Chang was explicit “You know when your wife meet people for Hari Raya then they talk. Then people tell her get lawyer. Tell her stop. It’s not good for you.”
I finally met my wife and mother a couple of weeks after my arrest. The ISD officers kept reminding me what to say. Whether I would get to meet my family again depended on how I acted on that first visit.
As usual, I was handcuffed, ankle cuffed and blindfolded. Before being sent to the family visit room, I was brought to meet with Tim and Ong who again, reminded me about what to say.
The family visit room was narrow. With my chained legs, I had to take several steps to the counter before being told to slide to the left. I was told to sit on a circular metal stool.
My left hand was cuffed to a metal bracket on the wall. A glass panel separated us. I was disappointed. I had hoped to hold them.
One of the ISD officers sat behind me, listening and taking notes of our conversation. Another sat on my family’s side.
When my wife and mother walked through the door, I could see their anxiety even as they tried to mask it. I asked them about their Eid celebration. My wife and children had spent Eid in Malaysia with her parents, as we planned. My in laws did not know I was arrested until later.
My mother asked if I was beaten. I was not. Although I did not tell her that, a lot of times, it looked as though Tim was going to hit me.
Once, during the interrogations, I saw Tim working himself up into a rage. He was standing, bent down and his face was right in front of mine. His hands were clenched into fists and almost shaking. He was furious because I had refused to accept one of his accusations.
I prepared myself for the punch. As Tim screamed into my face, I put my right hand up between his face and mine, preparing to block his punch.
When he saw my hand over my face, Tim shouted: “Why do you put your hands up? Why do you put your hands up?”

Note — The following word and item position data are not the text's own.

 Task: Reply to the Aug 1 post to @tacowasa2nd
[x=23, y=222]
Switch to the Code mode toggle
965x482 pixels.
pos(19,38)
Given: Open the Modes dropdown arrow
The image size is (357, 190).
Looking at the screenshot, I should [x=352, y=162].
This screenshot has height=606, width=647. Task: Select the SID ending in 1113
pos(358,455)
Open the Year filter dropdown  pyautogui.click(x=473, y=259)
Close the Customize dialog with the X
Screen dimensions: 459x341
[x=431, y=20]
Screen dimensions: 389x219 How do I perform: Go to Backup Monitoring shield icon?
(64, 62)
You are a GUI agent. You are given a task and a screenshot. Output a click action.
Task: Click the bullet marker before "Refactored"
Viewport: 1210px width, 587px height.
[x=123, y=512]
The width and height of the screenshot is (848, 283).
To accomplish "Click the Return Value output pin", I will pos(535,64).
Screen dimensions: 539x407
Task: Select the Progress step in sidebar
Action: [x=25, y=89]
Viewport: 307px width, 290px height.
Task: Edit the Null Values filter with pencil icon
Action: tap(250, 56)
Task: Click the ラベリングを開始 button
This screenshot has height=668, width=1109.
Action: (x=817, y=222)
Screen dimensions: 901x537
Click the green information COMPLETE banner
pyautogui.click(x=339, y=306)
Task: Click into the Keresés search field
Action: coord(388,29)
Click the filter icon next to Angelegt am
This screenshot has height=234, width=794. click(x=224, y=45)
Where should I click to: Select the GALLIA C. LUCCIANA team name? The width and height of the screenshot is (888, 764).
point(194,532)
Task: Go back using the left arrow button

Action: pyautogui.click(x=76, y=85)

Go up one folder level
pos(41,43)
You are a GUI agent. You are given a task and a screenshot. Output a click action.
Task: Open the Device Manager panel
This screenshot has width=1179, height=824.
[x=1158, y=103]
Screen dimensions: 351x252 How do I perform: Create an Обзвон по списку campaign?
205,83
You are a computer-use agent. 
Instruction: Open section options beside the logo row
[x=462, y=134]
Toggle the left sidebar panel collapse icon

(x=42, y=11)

“Because I think you are going to hit me” I replied.
He looked shocked as though he did not realise what was going on. He stood up, pulled back and shook his head, sobering himself. “Fuck you I am not going to hit you” he said as he walked to his padded chair.
I told my family that I was not beaten. I repeated what Chang and the other officers told me to say: I was well, don’t talk to others, don’t ask for a lawyer, keep everything quiet.
The family visit ended quickly. I did not know when I would meet my family again. Everything depended on what the ISD would allow.